To display the output text using awk we use the print and printf commands. print $n will print the nth  field of each record in an  input file. So print $1 will display the first  field of each record, print $2 will display the second  field of each record and so on. Now lets run our first awk command to view the second field of the each record by executing
awk '{print $2}' bill.csv
Sample output:
fruit
fruit
fruit
veg
veg
The  awk command above will print the second field in each record line by line so that it will appear that awk command has extracted the second column from the input file. Using print command we can  further customize the outputs in more meaningful ways like the example below
awk '{print "Cost of " $3 "Kg of " $1 " is " $4}' bill.csv
Sample Output:
Cost of 2Kg of apple is 200
Cost of 1Kg of banana is 50
Cost of 3Kg of orange is 240
Cost of 2Kg of onion is 50
Cost of 1Kg of potato is 28
In the above example awk command in each line will print whatever is written inside the double quotes along with the $n data.

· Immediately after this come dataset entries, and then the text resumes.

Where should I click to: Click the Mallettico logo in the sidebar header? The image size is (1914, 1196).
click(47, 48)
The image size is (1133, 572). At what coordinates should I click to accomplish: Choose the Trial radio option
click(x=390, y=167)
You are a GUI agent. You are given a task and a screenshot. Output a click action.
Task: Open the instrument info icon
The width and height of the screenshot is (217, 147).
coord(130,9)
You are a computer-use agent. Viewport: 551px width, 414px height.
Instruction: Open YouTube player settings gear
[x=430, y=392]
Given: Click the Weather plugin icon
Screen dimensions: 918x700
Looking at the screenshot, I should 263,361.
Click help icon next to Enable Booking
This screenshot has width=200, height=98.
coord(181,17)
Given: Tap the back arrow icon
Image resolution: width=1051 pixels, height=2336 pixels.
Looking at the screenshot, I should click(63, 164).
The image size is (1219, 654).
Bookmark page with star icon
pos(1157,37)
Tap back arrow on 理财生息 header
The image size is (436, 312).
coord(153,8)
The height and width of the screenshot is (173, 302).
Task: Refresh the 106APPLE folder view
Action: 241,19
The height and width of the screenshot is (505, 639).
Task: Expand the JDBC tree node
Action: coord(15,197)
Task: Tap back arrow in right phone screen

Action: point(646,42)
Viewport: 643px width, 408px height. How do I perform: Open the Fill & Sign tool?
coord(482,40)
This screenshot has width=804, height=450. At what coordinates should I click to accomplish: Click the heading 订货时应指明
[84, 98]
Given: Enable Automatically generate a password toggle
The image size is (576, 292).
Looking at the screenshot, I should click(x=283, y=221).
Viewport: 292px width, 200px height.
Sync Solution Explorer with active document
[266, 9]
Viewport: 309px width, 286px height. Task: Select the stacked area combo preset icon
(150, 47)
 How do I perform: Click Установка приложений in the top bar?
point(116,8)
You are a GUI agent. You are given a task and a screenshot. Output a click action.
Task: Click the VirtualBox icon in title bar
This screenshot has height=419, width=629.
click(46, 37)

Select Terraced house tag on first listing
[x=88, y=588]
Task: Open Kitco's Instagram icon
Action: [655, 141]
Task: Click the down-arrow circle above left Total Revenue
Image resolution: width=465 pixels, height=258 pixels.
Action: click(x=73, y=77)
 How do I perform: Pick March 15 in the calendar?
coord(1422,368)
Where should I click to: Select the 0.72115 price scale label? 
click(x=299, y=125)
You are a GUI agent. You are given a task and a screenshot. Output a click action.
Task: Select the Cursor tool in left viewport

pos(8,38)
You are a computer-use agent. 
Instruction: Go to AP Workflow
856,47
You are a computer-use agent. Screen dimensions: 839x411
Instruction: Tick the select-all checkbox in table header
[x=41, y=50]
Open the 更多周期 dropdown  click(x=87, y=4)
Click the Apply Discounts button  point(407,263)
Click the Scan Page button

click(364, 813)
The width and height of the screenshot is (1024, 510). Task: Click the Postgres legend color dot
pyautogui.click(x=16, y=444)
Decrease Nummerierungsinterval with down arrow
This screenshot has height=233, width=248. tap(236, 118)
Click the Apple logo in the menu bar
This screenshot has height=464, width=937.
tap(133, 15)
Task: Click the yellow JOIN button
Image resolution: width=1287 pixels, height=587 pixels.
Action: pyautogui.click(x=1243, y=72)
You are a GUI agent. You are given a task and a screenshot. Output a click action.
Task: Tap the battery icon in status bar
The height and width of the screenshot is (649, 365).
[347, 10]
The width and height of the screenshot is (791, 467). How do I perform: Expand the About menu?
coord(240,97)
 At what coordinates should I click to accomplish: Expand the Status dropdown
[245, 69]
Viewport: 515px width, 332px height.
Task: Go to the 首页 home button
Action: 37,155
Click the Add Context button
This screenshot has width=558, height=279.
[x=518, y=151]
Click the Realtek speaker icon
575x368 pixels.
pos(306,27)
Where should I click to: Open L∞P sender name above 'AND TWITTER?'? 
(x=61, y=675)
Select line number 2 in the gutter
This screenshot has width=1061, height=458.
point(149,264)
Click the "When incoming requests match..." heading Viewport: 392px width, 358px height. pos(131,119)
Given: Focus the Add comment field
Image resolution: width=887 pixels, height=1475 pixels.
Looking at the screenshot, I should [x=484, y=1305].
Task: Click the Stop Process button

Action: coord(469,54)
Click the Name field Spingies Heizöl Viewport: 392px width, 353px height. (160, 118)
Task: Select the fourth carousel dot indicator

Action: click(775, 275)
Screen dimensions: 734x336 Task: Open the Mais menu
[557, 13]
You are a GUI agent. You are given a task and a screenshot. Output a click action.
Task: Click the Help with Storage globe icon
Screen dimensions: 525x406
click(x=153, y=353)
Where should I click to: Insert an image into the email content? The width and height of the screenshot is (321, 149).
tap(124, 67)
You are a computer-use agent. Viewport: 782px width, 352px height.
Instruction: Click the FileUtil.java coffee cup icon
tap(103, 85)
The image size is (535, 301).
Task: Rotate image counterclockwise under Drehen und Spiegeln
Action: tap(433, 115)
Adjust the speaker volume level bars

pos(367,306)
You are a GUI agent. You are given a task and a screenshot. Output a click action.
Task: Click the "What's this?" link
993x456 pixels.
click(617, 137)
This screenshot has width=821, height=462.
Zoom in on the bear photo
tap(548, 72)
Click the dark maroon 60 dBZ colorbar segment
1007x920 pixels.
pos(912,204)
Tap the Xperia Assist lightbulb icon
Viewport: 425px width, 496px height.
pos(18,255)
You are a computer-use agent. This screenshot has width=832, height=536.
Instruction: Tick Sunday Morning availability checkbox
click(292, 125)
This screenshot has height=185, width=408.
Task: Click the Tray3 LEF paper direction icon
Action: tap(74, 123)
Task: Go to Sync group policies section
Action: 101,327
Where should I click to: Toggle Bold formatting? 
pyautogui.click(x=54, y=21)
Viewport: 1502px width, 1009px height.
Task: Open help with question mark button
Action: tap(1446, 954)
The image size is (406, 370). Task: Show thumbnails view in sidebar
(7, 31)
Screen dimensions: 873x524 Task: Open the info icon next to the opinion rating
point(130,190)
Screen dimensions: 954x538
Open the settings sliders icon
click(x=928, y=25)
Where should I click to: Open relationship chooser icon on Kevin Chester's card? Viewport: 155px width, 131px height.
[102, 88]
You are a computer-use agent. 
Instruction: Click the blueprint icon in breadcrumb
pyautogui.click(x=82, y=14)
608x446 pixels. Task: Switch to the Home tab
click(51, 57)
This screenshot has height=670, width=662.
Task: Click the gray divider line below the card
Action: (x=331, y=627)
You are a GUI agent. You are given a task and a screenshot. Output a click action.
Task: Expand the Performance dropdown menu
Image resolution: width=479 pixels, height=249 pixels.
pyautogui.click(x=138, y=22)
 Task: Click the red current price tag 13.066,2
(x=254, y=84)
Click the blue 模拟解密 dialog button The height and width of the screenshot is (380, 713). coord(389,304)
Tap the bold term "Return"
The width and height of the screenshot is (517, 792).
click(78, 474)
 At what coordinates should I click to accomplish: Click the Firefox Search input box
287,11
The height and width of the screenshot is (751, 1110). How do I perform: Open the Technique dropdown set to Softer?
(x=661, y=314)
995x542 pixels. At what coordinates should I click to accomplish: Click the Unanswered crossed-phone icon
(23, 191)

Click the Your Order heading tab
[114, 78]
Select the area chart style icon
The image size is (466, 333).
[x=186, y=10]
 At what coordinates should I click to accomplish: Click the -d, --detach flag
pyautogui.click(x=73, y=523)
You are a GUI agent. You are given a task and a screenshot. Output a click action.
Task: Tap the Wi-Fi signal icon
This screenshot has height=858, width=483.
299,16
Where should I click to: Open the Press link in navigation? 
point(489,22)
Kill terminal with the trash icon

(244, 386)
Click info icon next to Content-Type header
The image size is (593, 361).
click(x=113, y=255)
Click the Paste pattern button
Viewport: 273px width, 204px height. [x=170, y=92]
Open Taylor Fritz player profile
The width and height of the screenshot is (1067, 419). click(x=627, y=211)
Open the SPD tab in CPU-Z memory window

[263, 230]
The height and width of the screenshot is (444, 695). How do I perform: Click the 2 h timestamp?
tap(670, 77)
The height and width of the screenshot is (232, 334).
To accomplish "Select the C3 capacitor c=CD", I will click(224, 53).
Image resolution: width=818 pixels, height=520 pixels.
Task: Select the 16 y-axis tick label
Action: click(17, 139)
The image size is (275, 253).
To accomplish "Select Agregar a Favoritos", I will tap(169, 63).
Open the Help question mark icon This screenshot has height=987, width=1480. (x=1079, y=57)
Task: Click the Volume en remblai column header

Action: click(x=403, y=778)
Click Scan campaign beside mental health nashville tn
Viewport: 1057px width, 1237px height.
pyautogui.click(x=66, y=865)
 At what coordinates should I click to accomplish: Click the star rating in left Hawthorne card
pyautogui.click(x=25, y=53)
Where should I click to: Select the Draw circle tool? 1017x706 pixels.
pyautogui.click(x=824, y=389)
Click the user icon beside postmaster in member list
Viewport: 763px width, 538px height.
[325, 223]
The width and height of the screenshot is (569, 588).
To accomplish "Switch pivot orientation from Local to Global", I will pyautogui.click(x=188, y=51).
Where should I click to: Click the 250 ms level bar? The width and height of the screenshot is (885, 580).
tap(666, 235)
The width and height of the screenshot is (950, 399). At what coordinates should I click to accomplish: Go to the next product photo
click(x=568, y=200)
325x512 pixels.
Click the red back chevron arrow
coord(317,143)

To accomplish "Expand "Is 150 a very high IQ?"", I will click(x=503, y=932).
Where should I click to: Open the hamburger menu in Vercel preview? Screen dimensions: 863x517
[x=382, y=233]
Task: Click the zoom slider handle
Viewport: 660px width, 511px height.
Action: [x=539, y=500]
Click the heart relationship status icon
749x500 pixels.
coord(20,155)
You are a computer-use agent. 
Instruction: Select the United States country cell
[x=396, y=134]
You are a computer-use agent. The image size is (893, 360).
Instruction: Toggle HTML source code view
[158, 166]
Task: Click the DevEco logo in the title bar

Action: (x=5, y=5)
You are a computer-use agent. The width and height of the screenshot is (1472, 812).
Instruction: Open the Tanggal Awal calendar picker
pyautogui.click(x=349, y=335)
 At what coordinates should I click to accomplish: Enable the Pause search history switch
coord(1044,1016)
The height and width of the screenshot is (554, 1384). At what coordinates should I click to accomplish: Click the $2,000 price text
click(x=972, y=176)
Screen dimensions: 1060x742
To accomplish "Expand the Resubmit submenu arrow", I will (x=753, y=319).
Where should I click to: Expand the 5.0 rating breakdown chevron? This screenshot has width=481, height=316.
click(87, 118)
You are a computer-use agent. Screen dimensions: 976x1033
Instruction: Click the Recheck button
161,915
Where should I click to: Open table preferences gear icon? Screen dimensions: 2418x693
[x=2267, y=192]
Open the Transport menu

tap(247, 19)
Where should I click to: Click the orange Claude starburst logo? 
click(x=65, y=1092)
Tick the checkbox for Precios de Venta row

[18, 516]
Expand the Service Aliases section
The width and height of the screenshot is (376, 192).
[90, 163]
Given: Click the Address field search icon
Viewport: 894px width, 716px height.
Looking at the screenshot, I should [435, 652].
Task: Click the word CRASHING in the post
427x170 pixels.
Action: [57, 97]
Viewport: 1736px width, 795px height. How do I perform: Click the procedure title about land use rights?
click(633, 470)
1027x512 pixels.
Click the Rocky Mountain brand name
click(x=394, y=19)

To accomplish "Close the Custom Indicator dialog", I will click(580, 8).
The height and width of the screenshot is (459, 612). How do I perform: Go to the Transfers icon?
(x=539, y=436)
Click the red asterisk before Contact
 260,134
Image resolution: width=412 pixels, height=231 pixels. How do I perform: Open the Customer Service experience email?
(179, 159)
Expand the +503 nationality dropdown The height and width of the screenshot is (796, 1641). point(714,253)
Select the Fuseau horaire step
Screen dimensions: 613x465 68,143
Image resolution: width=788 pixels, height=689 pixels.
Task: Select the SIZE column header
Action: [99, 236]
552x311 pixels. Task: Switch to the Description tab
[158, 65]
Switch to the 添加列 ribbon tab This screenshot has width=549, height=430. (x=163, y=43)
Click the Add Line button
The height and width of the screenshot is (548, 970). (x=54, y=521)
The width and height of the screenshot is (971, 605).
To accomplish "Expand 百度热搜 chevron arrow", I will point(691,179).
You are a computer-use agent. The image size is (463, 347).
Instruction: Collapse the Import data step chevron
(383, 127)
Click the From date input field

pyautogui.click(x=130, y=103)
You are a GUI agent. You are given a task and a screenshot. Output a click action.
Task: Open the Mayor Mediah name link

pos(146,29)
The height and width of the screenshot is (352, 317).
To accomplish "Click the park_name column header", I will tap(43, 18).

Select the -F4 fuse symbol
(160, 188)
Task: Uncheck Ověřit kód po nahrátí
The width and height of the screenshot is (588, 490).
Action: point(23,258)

One thing you have to remember is $n should be written outside the double quotes else print command will consider it as a normal string and will print as it is.
The same output can be displayed with printf command in a much more easier method.To get a similar output with printf command, execute
awk '{printf "Cost of %dKg of %s is %d\n",$3,$1,$4 }' bill.csv
Cost of 2Kg of apple is 200
Cost of 1Kg of banana is 50
Cost of 3Kg of orange is 240
Cost of 2Kg of onion is 50
Cost of 1Kg of potato is 28
where %d and %s are formats used by printf command to represent decimals and strings. The formats are written along with the statement inside double quotes and their corresponding $n values are written outside the double quotes in the order of appearance.  Please check the man pages for more printf formats

BEGIN and END Patterns

BEGIN and END patterns are special awk patterns which are not processed against the input. The statements written inside the BEGIN rule are executed before input file is processed. Similarly the statements written inside the END rules are executed only after processing the input file. Lets see how useful these patterns are
We saw how to print a particular column of a file with awk command and we also know that $0 will print the fields in a row. ie to display the entire content of bill.csv file
awk '{print $0}' bill.csv
Sample Output:
apple    fruit   2    200
banana   fruit   1    50
orange   fruit   3    240
onion    veg     2    50
potato   veg     1    28
Using BEGIN and END pattern we can format the output with additional details. To do so I am going to add a BEGIN rule and another END rule to the above command
awk 'BEGIN{print "Item\tType\tQty\tAmount\n"} { print $0} END {print "\n**Thank You**"}' bill.csv
Sample Output:
Item    Type  Qty  Amount

apple   fruit  2   200
banana  fruit  1   50
orange  fruit  3   240
onion   veg    2   50
potato  veg    1   28

**Thank You**
The output shows each column now has a heading and there is a message at the bottom. By examining the output we can say that column headings are the sentences written inside the BEGIN rule whereas the footer messages are sentences written inside the END rule. Here the BEGIN rule executed whatever was written inside it before processing the test file. After that awk processed the file and $0 output was printed. Once the file was completely processed, awk executed the statement inside the END rule.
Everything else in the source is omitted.